A ferrovia foi lançada em 1986, pelo presidente da República José Sarney. No governo, não faltava explicação para justificar a importância da obra bilionária (de US$ 2,4 bilhões, sem as desapropriações) num momento em que o Brasil tinha dificuldades para honrar sua dívida externa. A promessa era não só integrar os povos do Norte, Nordeste ao Sul do País, como levar progresso ao cerrado brasileiro, considerado uma terra sem atrativos econômicos.

Crime nacional. Também não faltavam adjetivos para criticar o projeto entre os oposicionistas. Na época, a Norte-Sul foi classificada como um crime nacional, uma obra faraônica, a ferrovia dos marajás. Para dar mais munição aos adversários, o projeto entrou num lamaçal profundo, com acusação de fraudes na licitação das obras.

O resultado da concorrência foi publicado em uma reportagem na Folha de S. Paulo no dia da divulgação oficial.
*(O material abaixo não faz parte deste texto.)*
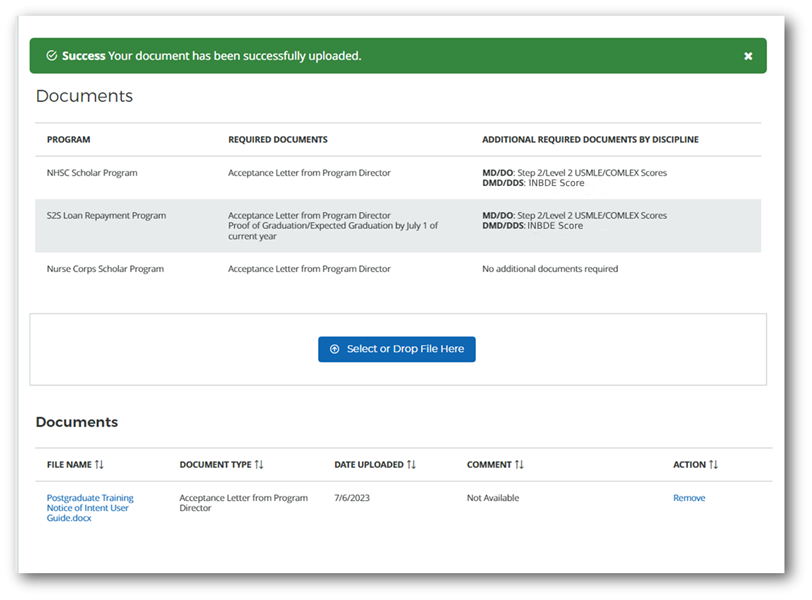Open Postgraduate Training Notice of Intent file link
Viewport: 812px width, 600px height.
coord(89,508)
O processo foi anulado, mas o presidente Sarney não abriu mão do que era chamado de um capricho pessoal, e uma nova licitação foi feita.
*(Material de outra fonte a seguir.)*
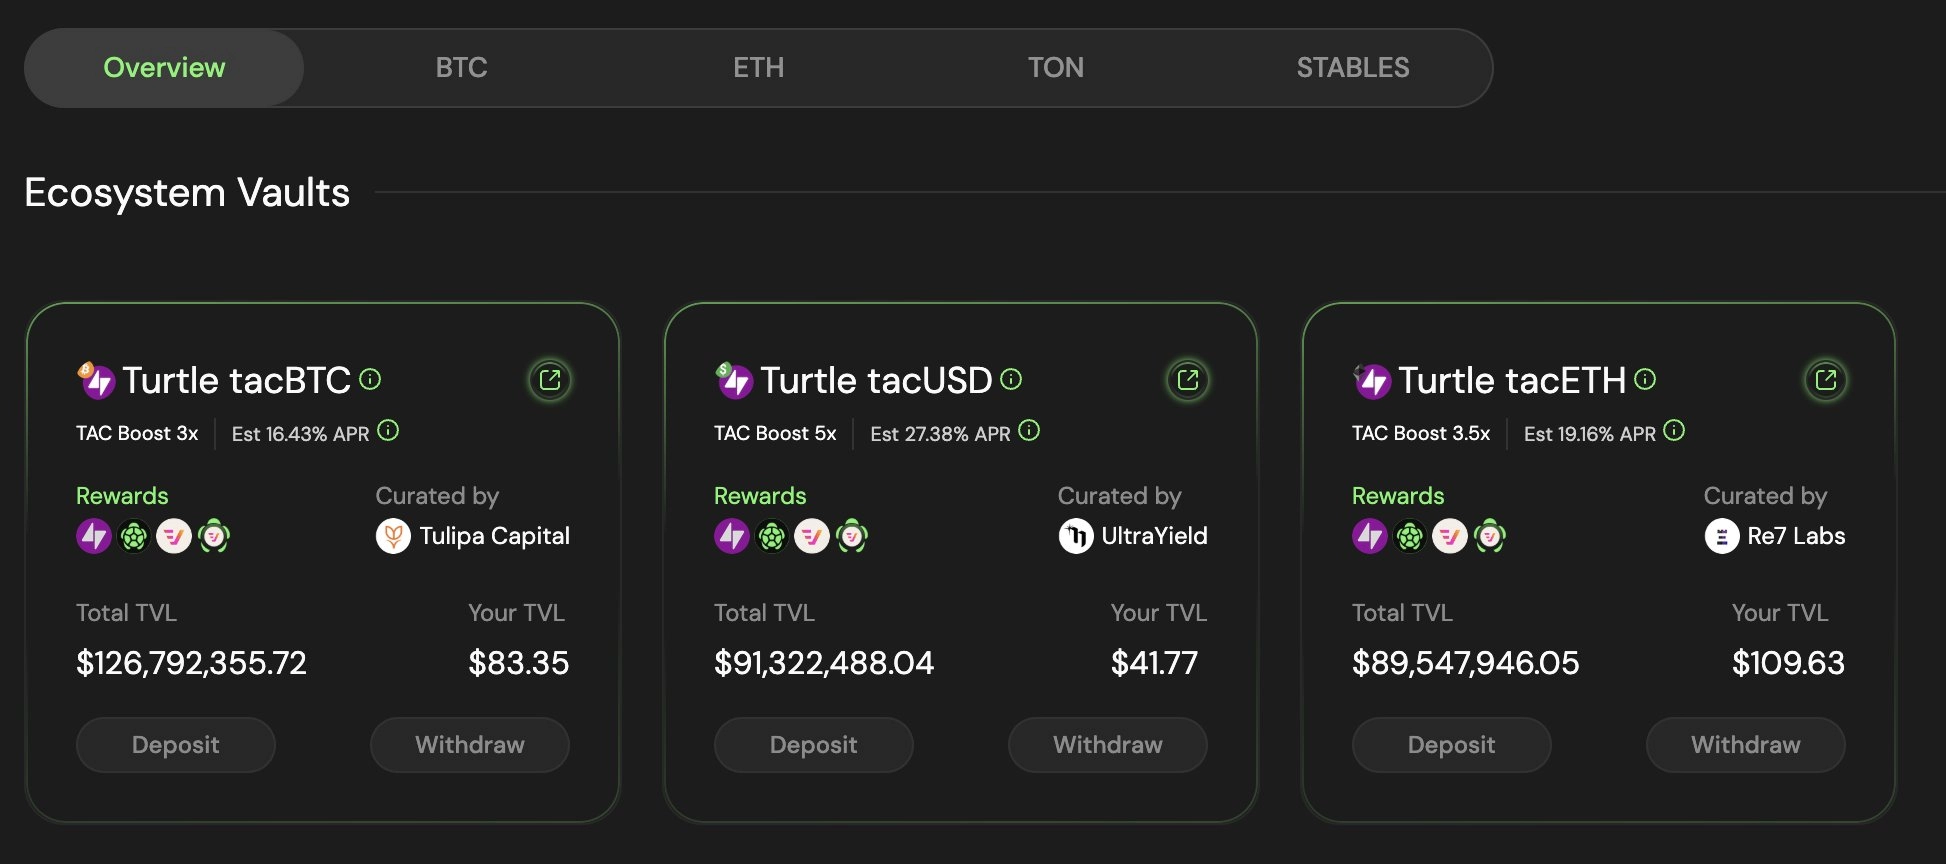Select the Overview tab
Screen dimensions: 1946x864
163,67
Desde então, porém, muita coisa mudou, a começar pelo desenho da ferrovia. Além dessa primeira fase, que vai até Palmas, a Norte-Sul se estenderá até Estrela do Oeste (SP), passando por Anápolis e Rio Verde, em Goiás. Há planos também de levar a ferrovia até Belém (PA), no que somaria quase 3 mil km. O traçado original previa ligação entre Açailândia (MA) e Brasília (DF), num total de 1.600 km.

A alteração no traçado também significou elevação dos custos, para algo em torno de R$ 6,5 bilhões, sendo R$ 4,89 bilhões na segunda fase do projeto, que vai de Palmas a Estrela do Oeste.

De acordo com dados do Ministério dos Transportes, entre 1987 e 2009 o governo já colocou R$ 3,5 bilhões (em valores atuais) na Norte-Sul.

Agronegócio. Outra mudança ocorrida nos últimos 24 anos foi a importância que a ferrovia ganhou com o boom do agronegócio. De obra que transportaria nada para o nada, ela se transformou num estratégico corredor de exportação para os produtores de soja, milho, açúcar e etanol, entre outros.

Até 2013, a Vale projeta carregar 8,8 milhões de toneladas por ano. Hoje, transporta apenas 1,7 milhão de toneladas nos 215 km em operação.

A segunda fase da Norte-Sul terá um modelo de concessão diferente daquele adotado entre Açailândia e Palmas.

Baseado no modelo espanhol, a Valec será a concessionária que vai administrar a malha. Ela fará leilões para licitar o direito de passagem para várias empresas. Na verdade, concederá uma capacidade de transporte naquele trecho. "Com o dinheiro arrecadado continuaremos a expandir a ferrovia pelo Brasil", diz Juquinha.